So to do that, I really need to be looking at programs that offer the accelerated BA/CNM degree. NOT pubHealth.
What made it so hard to make that decision?
I really just had to get to the point where I ignored all my fronts and got in touch with what my guts (and God ) were telling me. And all of the above have been telling me for quite some time that I need to be an obstetrician.
Being that I am terrified of sixyearsofmedskoolwithnobreak, I turn to the option of being a CNM, which serves women but doesn't involve the crazy training.
(Knowing myself, I'll end up going to medskool when I'm 40 cuz i'm silly like that.)
Plus, seriously, actually getting into CU was a big status thing for me. It's a crazy good school. It has an internationally known name. So at a time when I'm feeling not's'great about myself, just being able to say that i got in was and is a HUGE THRILL!!!
My high has come down. Yes, whatever I study I want to go to the best school possible, but I'm not the same person I was when I accepted entry into undergrad. I'm no longer sev'nteen, i'm twennythree, and I literally canNOT live with myself when I settle for less that what I want. My subconscious makes me feel horrible.
But okay, so now that I know that CU costs soooo much, and I know how I am about being in debt (it is the major reason my shoulders and brows are permanently knotted, see earlier entries for details), I can't afford to do it just as a stepping stone into nursing/medskool.
So I called and asked about CU's direct entry program.
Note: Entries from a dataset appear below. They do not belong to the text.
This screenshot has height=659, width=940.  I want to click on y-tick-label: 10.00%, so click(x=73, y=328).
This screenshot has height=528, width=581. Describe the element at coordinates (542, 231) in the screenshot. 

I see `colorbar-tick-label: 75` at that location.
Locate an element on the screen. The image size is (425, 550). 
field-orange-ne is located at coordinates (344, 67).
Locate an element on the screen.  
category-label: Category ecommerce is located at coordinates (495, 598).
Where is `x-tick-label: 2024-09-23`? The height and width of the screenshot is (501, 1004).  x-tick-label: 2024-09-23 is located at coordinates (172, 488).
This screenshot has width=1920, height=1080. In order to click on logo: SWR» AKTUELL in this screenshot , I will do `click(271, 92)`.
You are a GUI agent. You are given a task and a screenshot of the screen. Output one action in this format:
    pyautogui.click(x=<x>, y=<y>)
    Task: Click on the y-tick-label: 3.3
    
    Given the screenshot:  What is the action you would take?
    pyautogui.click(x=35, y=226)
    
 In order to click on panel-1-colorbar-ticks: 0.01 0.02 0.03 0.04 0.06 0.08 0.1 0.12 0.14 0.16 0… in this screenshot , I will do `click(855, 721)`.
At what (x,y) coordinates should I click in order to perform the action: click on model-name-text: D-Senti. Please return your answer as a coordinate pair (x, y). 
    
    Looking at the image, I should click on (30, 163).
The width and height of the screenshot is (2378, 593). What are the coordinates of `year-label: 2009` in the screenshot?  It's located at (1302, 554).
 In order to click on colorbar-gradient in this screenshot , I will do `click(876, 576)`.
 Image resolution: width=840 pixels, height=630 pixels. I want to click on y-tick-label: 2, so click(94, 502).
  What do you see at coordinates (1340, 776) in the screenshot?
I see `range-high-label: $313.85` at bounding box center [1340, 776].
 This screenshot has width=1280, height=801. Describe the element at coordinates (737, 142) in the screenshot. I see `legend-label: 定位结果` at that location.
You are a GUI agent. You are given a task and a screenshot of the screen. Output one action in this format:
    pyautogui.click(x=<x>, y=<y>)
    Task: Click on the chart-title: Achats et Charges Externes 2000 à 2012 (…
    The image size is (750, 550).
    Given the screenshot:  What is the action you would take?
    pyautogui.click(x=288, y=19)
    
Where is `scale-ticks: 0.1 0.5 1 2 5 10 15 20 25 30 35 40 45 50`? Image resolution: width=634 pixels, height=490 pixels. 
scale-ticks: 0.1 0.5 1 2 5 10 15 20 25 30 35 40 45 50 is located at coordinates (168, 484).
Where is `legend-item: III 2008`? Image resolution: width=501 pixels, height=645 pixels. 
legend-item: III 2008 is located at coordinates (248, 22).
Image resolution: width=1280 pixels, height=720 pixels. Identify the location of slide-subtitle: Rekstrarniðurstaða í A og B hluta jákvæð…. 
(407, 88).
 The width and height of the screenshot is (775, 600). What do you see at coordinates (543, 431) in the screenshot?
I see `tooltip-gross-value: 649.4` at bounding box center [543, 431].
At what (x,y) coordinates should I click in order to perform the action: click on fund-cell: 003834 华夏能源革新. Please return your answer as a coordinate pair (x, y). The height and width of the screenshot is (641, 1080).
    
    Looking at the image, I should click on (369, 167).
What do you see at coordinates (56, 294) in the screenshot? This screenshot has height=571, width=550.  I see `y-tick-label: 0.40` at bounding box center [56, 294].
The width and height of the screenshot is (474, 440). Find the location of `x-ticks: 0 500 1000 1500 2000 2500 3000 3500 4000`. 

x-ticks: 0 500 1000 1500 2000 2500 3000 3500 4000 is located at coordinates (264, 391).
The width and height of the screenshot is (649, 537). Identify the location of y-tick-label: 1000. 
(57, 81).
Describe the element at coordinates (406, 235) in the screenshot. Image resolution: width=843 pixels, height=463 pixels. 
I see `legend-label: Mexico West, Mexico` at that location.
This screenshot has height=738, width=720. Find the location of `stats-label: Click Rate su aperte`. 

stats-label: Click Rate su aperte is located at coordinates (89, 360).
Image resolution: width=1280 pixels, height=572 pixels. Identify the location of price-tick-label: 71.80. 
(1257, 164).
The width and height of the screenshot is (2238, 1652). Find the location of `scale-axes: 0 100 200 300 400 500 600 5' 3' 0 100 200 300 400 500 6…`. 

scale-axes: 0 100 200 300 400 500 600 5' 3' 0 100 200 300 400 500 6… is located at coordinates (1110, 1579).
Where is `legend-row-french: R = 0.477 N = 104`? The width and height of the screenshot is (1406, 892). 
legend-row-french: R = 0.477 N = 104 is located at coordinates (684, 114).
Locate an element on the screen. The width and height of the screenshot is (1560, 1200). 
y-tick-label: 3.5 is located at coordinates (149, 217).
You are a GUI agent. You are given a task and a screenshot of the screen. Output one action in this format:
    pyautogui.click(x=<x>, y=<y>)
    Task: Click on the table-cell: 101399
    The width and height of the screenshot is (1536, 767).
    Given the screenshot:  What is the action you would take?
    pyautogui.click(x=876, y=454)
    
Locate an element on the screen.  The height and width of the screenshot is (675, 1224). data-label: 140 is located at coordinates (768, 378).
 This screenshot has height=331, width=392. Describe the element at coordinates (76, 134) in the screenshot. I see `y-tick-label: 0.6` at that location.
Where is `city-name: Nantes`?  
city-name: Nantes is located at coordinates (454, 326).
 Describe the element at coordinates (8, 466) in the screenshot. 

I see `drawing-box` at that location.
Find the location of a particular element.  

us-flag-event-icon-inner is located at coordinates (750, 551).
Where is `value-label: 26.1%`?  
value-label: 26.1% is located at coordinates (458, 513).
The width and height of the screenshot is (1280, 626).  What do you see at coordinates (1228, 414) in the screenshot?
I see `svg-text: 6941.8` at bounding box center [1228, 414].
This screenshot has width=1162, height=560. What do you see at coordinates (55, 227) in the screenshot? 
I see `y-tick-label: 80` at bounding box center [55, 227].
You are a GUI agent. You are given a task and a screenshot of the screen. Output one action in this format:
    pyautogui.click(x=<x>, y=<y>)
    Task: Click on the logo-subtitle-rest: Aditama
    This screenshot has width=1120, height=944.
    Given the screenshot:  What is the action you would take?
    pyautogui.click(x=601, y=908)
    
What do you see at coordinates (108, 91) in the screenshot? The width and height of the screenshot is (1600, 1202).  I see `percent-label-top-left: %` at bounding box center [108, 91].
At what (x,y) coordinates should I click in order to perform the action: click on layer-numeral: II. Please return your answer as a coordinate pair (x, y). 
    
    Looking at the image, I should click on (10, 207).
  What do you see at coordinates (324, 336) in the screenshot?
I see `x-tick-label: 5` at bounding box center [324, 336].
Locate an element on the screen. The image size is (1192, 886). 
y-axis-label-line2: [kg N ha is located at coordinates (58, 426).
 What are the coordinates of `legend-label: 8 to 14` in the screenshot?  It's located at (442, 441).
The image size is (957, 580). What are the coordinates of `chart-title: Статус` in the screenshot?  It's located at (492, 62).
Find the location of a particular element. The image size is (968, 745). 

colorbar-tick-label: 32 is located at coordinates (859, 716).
Turns out I need to have already taken:
NATFIZZ (anatomy and physiology), Stat, psychology, english (no problem!), 6 humanities credits, MICROBIO, 9 natural science credits...
BEFORE I EVEN APPLY TO THE BLINKIN'SCHOOL.
Oregon Health Sciences University wants much the same. and Georgetown wants MORE. WHat the heck is up?!
SO. That's a lotta work t'do. That also my main issue right now. I've got a lot of the credits I need, but to finish the rest is almost full-time work. I don't have the time or the cash to spend a year studying.
Even if I apply to a less-rigorous program, there goes my plan to be in grad school this fall. I don't know if I can withstand another year of teaching on this island... y'all don't EVEN know.
So. The question of the day is what to do with this coming school year.
I could look for another job, which I'm already doing.
I could stay on as a teacher in PRPS. Hmm. See below entries.
I could go stay with my parents. (if crippled and absolutely unable to care for myself, otherwise, NOT).
I guess I'm sulking because I really am/was looking forward to living in NYC. I mean, it has a GREAT religious community, something I'm missing right now, along with the social contact that comes with (though I miss Sisters' Halakah, I'm also realistically thinking of the many, many, many men to choose from). There's always something to do. Spanish is spoken. The library system is out of this world.
Yes it's cold, yes life can be hard, but I kinda feel like Feivel's family. There are no cats in America, specially not in NYC. I don't think I can do another year in portareeco without spending some significant time away, because right now I'm drifiting. I've got twennysomethin syndrome: there's no place that feels like home.